Julio fue un mes muy movido (literalmente: me mudé a una nueva vivienda), con mucho trabajo y exámenes de maestría, así que no pude dedicarme mucho a la lectura. Pensé adecuado retomar esta serie. El quinto volumen empieza justo donde terminó el anterior: en medio de la fuga de los niños del hogar/granja/campo de concentración de Grace Field House.
No creo que cuente como spoiler deccir (pero por si acaso, si no quieren saber nada más, dejen de leer, repito dejen de leer aquí) que Emma, Ray y los demás tienen éxito. Consiguen escapar. De no ser así, la trama terminaría en un parpadeo. Lo sorpresivo es el método que usan para hacerlo.

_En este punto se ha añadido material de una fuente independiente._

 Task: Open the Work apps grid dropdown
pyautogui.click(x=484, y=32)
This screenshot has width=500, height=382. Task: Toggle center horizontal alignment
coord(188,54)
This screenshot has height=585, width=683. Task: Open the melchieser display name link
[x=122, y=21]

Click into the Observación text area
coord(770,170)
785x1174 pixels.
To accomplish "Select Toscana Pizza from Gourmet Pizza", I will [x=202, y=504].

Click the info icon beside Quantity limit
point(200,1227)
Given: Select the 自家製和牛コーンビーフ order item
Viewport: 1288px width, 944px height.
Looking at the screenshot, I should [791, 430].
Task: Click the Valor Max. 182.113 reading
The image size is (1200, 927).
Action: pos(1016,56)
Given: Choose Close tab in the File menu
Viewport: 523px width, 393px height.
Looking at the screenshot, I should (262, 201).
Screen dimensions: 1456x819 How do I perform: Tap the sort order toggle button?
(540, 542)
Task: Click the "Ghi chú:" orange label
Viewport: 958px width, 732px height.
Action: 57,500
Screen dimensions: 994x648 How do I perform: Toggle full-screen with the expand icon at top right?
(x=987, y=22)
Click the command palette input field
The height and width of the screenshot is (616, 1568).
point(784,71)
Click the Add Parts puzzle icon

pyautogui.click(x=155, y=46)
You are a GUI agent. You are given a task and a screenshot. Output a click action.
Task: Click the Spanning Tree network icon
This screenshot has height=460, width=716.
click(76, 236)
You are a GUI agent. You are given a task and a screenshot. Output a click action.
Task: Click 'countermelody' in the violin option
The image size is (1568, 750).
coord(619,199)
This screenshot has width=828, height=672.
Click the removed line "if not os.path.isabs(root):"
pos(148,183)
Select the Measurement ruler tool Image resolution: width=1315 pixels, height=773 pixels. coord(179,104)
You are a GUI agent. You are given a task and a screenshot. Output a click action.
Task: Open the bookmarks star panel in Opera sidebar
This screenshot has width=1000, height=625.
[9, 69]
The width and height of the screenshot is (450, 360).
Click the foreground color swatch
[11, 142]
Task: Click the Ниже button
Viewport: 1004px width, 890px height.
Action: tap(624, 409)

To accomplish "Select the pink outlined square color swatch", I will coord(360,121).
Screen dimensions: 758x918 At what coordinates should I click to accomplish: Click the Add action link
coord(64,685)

Pero la fuga en realidad, es solo el principio de algo más. Como cualquier prófugo de una cárcel sabe, lo difícil no es salir: es sobrevivir en el exterior, en particular en un entorno del que saben poco y nada y que ha cambiado de manera tan profunda que está irreconocible, y con perseguidores que los cazan como un granjero que persigue a sus vacas fugadas de mayor calidad.
¿Qué les espera en el exterior? ¿Cómo ha cambiado el mundo? Me muero de ganas de leer el siguiente volumen.
Este volumen, además, trae una revelación tremenda sobre la relación de dos personajes. Y le agrega matices al personaje de Isabella. Por momentos psicótica, por momentos vulnerable, no la podemos terminar de encasillar como una mera villana.